(SUPPLIED ENTRIES begins)

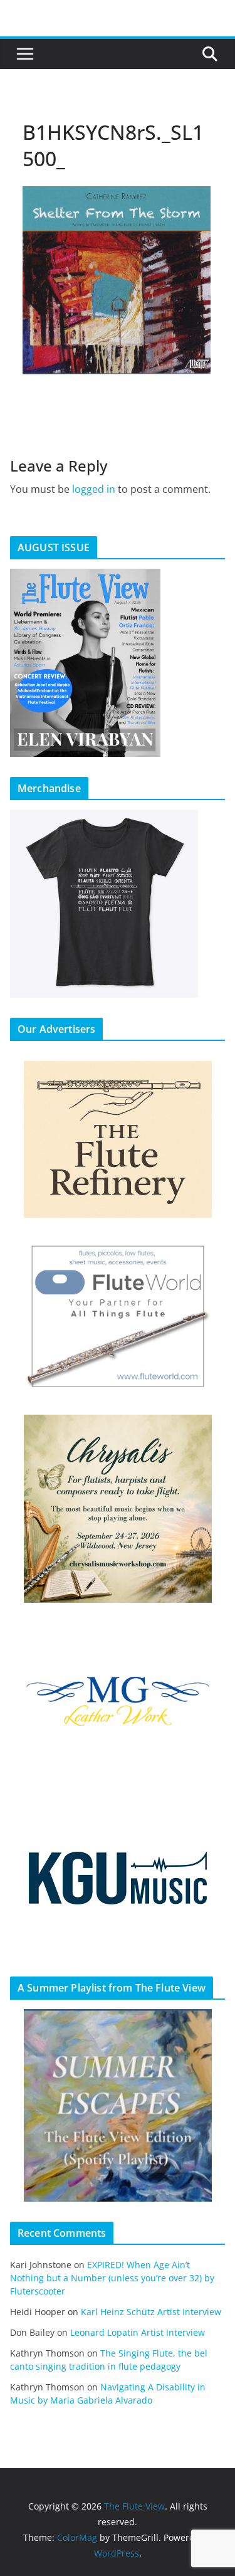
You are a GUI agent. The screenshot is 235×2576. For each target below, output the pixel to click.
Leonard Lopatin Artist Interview (137, 2332)
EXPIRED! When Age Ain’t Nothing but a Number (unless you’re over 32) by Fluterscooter (112, 2278)
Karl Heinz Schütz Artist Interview (151, 2312)
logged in (93, 489)
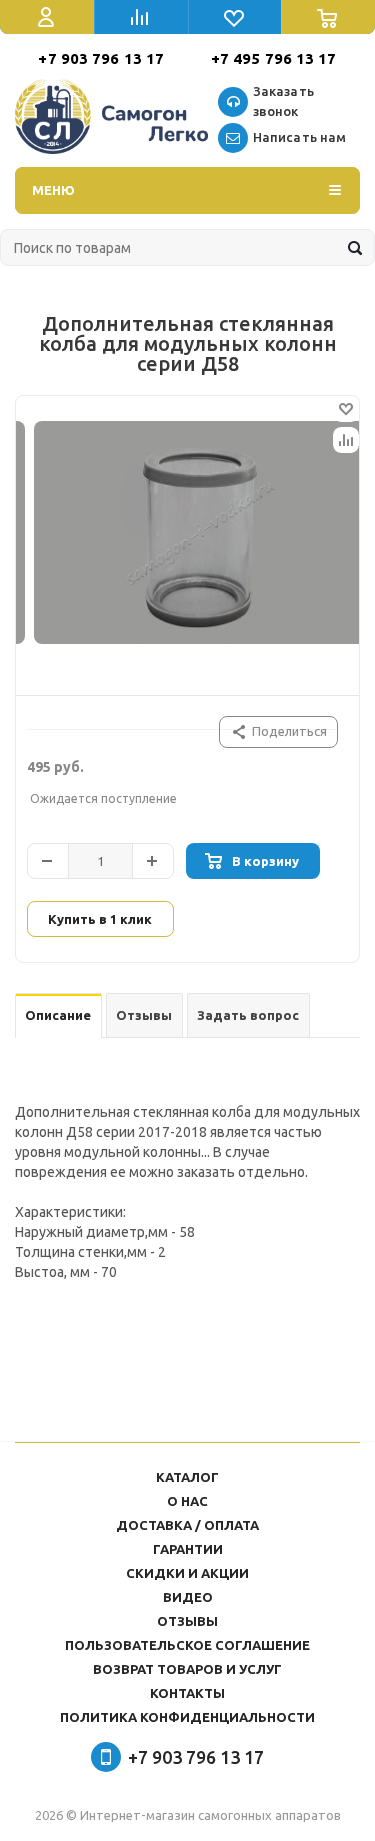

(SUPPLIED ENTRIES ends)

All lines in the data that contain the word "Interview" should be copied.

Leonard Lopatin Artist Interview (137, 2332)
Karl Heinz Schütz Artist Interview (151, 2312)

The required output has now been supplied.